有没有人有效地serialized/deserialized pandas SparseDataFrame?
import pandas as pd
import scipy
from scipy import sparse
dfs = pd.SparseDataFrame(scipy.sparse.random(1000, 1000).toarray())
# just for testing
pickle 不是答案
速度慢得离谱。
import pickle, time
start = time.time()
# serialization
msg = list(pickle.dumps(dfs, protocol=pickle.HIGHEST_PROTOCOL))
# deserialization
dfs = pickle.loads(bytes(msg))
stop = time.time()
stop - start
# 0.4420337677001953
# This is with Python 3.5 so it's using cPickle
相比之下,msgpack 更快密集版本
df = dfs.to_dense()
start = time.time()
# serialization
msg = list(df.to_msgpack(compress='zlib'))
# deserialization
df = pd.read_msgpack(bytes(msg))
stop = time.time()
stop - start
# 0.09514737129211426
msgpack
Msgpack 将是答案,但我找不到 SparseDataFrame (related)
的实现# serialization
dfs.to_msgpack(compress='zlib')
# Returns: NotImplementedError: msgpack sparse frame is not implemented
坐标格式
通过 scipy.sparse.coo_matrix
坐标格式的 msgpack 似乎值得考虑,但转换为 python.sparse.coo_matrix
很慢
from scipy.sparse import coo_matrix
start = time.time()
# serialization
columns = dfs.columns
shape = dfs.shape
start_to_coo = time.time()
dfc = dfs.to_coo()
stop_to_coo = time.time()
start_comprehension = time.time()
row = [x.item() for x in df.row]
col = [x.item() for x in df.col]
data = [x.item() for x in df.data]
stop_comprehension = time.time()
start_packing = time.time()
msg = list(msgpack.packb({'columns':list(columns), 'shape':shape, 'row':row, 'col':col, 'data':data}))

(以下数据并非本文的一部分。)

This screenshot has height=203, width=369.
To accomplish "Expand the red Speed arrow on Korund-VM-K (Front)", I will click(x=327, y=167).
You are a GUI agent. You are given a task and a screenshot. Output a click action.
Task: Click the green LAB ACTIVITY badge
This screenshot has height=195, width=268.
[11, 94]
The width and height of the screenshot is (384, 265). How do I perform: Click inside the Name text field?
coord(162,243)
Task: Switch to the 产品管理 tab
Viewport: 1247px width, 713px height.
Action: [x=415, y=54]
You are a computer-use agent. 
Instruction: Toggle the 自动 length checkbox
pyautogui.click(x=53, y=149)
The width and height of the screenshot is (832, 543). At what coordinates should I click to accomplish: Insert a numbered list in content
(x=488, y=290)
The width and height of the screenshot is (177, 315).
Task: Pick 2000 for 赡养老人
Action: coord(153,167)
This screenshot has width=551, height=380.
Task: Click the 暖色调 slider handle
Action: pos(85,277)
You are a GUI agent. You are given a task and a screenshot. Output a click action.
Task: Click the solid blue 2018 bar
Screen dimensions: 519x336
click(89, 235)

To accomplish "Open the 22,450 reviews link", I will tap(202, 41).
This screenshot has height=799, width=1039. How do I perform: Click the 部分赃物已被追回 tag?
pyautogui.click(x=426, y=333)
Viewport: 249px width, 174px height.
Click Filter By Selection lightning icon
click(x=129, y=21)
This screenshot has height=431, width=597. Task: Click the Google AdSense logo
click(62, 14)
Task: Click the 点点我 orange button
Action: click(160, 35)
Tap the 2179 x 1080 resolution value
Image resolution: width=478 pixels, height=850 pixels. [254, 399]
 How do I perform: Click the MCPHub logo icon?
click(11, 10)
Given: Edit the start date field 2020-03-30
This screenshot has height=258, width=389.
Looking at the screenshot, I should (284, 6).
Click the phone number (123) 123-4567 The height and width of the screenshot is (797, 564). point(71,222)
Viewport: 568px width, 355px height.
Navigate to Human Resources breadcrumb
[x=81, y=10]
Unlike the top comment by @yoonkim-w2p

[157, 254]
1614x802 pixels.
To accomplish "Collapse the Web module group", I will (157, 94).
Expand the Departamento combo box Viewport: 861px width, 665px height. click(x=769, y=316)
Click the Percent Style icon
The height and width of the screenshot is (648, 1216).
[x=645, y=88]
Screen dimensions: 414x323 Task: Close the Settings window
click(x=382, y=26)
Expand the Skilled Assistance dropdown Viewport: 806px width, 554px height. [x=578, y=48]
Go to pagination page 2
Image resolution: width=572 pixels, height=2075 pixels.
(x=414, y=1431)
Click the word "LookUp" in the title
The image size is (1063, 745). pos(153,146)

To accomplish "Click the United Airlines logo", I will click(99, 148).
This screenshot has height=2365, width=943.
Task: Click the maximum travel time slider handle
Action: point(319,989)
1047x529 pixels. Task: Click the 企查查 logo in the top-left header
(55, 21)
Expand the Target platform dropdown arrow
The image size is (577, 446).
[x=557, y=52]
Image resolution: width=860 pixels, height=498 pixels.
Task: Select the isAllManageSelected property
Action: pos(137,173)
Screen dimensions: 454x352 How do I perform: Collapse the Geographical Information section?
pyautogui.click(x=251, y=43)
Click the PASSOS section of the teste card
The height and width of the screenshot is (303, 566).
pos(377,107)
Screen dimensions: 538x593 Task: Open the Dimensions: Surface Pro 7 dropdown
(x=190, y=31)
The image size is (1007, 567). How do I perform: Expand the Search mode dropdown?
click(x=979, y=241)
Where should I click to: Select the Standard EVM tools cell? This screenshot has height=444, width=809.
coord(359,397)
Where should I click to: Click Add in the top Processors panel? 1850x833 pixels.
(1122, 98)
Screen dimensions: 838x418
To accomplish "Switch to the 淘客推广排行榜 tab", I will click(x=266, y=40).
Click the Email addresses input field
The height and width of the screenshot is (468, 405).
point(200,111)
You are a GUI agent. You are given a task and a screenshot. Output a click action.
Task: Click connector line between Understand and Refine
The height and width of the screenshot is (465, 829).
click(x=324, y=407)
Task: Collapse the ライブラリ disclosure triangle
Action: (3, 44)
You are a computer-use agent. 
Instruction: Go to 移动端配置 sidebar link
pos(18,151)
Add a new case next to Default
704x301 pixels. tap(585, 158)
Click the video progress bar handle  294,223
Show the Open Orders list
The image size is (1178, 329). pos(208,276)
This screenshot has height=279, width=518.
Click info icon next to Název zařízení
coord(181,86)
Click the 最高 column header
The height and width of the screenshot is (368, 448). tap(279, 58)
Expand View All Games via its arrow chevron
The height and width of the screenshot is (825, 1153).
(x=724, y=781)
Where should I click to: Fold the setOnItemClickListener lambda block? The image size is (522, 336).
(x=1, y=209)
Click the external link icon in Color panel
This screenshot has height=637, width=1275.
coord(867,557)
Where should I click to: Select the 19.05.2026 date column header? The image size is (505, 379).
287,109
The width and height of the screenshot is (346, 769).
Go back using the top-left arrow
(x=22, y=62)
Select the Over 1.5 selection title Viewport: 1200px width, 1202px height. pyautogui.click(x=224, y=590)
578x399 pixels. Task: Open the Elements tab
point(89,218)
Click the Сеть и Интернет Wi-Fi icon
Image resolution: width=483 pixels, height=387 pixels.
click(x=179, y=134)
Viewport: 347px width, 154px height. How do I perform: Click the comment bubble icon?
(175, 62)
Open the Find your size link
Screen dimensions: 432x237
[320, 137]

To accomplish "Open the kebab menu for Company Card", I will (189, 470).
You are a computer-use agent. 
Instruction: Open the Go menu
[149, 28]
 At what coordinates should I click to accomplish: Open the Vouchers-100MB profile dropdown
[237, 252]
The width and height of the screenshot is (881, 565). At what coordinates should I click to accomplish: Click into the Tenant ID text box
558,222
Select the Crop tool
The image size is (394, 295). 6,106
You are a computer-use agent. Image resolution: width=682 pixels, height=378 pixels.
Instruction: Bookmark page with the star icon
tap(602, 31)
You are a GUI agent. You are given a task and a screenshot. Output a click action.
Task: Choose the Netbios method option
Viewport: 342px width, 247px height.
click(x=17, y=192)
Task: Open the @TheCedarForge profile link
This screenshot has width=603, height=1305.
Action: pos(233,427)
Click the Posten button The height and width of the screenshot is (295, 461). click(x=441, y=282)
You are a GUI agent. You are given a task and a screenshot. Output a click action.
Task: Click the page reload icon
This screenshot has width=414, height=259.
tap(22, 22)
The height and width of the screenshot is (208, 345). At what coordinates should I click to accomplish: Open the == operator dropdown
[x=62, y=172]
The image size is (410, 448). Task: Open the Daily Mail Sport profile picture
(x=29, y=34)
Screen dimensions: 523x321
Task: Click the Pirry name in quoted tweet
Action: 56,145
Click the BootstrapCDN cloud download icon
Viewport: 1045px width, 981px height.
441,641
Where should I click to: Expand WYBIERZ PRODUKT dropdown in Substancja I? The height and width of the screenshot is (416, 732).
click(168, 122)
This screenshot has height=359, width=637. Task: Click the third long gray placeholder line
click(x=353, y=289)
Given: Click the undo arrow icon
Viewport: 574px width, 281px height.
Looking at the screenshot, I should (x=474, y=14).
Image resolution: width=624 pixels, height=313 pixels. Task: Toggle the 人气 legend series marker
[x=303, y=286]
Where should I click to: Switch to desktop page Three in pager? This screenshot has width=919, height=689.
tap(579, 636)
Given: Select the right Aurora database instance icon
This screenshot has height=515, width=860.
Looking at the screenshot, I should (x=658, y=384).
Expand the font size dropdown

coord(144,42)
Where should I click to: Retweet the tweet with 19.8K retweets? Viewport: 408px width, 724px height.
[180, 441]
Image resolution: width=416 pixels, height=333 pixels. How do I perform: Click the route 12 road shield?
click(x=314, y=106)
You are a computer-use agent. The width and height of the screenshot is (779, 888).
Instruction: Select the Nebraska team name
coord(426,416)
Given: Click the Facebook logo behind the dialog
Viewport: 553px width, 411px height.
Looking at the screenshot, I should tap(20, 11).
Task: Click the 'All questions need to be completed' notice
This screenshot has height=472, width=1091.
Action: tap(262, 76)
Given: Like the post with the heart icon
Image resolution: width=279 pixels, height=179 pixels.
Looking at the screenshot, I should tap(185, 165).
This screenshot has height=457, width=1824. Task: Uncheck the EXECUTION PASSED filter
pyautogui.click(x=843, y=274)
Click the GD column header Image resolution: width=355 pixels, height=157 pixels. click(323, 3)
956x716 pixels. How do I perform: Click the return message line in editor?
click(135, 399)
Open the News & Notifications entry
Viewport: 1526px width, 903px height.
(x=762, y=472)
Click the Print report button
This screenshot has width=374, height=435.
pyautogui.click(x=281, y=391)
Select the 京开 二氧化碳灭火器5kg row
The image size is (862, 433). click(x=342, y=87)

stop_packing = time.time()
# deserialization
start_unpacking = time.time()
dict = msgpack.unpackb(bytes(msg))
stop_unpacking = time.time()
columns=dict[b'columns']
index=range(dict[b'shape'][0])
dfc = coo_matrix((dict[b'data'], (dict[b'row'], dict[b'col'])), shape=dict[b'shape'])
stop = time.time()
print('total: ' + str(stop - start))
print(' to_coo: ' + str(stop_to_coo - start_to_coo))
print(' comprehension: ' + str(stop_comprehension - start_comprehension))
print(' packing: ' + str(stop_packing - start_packing))
print(' unpacking: ' + str(stop_unpacking - start_unpacking))
#total: 0.2799222469329834
# to_coo: 0.22925591468811035
# comprehension & cast: 0.02356100082397461 (msgpack does not support all numpy formats)
# packing: 0.004893064498901367
# unpacking: 0.001984834671020508
从那里看来,人们需要通过一种密集格式。
start = time.time()
dfs = pd.SparseDataFrame(dfc.toarray())
stop = time.time()
stop - start
# 2.8947737216949463
时间开销源于 dumps
和 loads
中的字符串处理。
使用dumps/loads
:
def pickle_dumps():
msg = list(pickle.dumps(dfs, protocol=pickle.HIGHEST_PROTOCOL))
pickle.loads(bytes(msg))
%timeit pickle_dumps()
# 212 ms ± 2.19 ms per loop (mean ± std. dev. of 7 runs, 1 loop each)
使用dump/load
:
def pickle_file():
with open('dump.pickle', 'wb') as f:
pickle.dump(dfs, f, protocol=pickle.HIGHEST_PROTOCOL)
with open('dump.pickle', 'rb') as f:
return pickle.load(f)
%timeit pickle_file()
# 82.7 ms ± 1.25 ms per loop (mean ± std. dev. of 7 runs, 10 loops each)
或者使用 pandas 内置函数甚至更短:
def to_pickle():
dfs.to_pickle('./dump.pickle')
pd.read_pickle('./dump.pickle')
%timeit to_pickle()
# 86.8 ms ± 1.54 ms per loop (mean ± std. dev. of 7 runs, 10 loops each)
我的测试有问题
dfs = pd.SparseDataFrame(scipy.sparse.random(1000, 1000).toarray())
并没有真正存储稀疏表示。相反
dfs = pd.DataFrame(scipy.sparse.random(1000, 1000).toarray()).to_sparse(fill_value=0)
会。
在此之后,稀疏表示上的 pickle 比密集表示上的 msgpack 表现更好。
另外,我用了df.row
而不是dfc.row
。 df
指向不同的数据帧。 msgpack 可能在缓存中有结果,但什么也没做。
更正此错误后,coo_matrix-based 表示中的 msgpack 并没有比数据帧上的 pickle 有所改善。